Accelerated Reader Program Selection
North Carolina was the site of the first powered airplane flight by the Wright brothers in 1903. Only ten years later, the state could also claim the first parachute jump from an airplane by a woman affectionately known as “Tiny.”
At just over four feet tall and weighing a mere eighty pounds, Tiny married at the age of twelve, and was abandoned by her husband one year later. As a result, she worked fourteen-hour shifts at a local cotton mill for forty cents a day, and walked home three times daily to feed her baby.
In 1903, she saw a parachute descent from a hot air balloon for the first time at the Johnny J. Jones Carnival in Raleigh. Charles Broadwick’s thrilling feat inspired her to join the carnival, and after her first jump from a hot air balloon, she was hooked.

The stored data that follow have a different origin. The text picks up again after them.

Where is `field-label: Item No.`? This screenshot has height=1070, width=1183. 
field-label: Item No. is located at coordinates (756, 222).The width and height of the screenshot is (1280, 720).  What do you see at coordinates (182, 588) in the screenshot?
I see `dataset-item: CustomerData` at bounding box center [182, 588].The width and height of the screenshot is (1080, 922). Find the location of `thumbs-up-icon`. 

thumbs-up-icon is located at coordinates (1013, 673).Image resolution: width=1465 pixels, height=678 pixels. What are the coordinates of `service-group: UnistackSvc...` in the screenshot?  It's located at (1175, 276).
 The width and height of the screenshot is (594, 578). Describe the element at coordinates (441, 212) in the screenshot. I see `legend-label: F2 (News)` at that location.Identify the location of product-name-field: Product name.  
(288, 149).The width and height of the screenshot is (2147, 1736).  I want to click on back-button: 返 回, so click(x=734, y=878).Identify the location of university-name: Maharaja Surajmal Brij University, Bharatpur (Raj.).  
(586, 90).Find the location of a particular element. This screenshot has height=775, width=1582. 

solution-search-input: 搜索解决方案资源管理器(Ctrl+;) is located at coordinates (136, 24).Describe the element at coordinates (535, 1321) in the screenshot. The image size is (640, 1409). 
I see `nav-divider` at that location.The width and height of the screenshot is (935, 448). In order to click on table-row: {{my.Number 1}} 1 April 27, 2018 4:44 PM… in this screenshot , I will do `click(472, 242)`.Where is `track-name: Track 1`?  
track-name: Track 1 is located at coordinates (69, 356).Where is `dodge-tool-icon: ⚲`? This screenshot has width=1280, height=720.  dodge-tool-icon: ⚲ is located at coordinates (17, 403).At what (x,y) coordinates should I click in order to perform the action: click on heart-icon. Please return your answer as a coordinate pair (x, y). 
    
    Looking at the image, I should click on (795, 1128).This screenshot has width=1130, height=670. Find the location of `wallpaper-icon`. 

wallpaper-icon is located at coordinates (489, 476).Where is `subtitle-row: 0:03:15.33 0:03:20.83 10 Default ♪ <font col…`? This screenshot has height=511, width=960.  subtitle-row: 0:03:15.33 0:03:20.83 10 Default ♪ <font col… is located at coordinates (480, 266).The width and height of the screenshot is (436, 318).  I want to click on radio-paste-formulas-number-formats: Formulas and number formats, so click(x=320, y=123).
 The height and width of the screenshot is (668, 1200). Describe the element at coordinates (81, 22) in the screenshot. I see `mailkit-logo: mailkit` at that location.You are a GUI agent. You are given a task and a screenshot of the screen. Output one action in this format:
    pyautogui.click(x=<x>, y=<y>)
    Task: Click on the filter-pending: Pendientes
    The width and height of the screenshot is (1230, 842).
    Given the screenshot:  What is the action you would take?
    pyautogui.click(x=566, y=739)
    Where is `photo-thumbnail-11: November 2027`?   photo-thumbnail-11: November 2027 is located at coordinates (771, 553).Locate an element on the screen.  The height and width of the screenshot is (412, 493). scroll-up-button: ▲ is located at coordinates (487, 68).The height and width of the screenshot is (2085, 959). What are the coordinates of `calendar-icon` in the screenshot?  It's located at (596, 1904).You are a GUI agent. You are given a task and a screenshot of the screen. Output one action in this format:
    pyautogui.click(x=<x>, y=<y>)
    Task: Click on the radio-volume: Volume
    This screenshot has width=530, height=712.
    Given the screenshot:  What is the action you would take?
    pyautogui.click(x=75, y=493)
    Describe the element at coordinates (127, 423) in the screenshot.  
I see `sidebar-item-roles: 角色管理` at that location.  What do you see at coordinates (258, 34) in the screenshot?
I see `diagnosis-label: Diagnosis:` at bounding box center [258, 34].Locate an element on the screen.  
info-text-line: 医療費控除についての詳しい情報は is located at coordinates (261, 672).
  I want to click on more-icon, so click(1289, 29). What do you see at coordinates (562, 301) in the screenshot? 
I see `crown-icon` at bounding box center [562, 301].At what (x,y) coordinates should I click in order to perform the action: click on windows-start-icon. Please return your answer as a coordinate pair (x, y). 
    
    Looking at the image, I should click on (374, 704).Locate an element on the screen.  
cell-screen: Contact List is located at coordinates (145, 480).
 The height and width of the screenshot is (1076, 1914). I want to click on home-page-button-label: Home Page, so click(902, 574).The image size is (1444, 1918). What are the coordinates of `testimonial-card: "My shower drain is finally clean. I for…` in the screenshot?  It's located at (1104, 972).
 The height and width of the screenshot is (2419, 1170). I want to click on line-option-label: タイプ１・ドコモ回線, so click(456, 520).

This story of Tiny’s life follows the history of aviation from the early novelty of flight through the tremendous developments in air travel during World War II, all the way to the Apollo 13 launch in 1970. Tiny was inducted into the Hall of Fame alongside such aviation pioneers as Charles Lindbergh and the Wright brothers in 1976.
Little has been written about this pioneer in aviation history, whose contributions made flying airplanes safer for pilots during World War II through improvements to the design of parachutes and demonstrations for soldiers.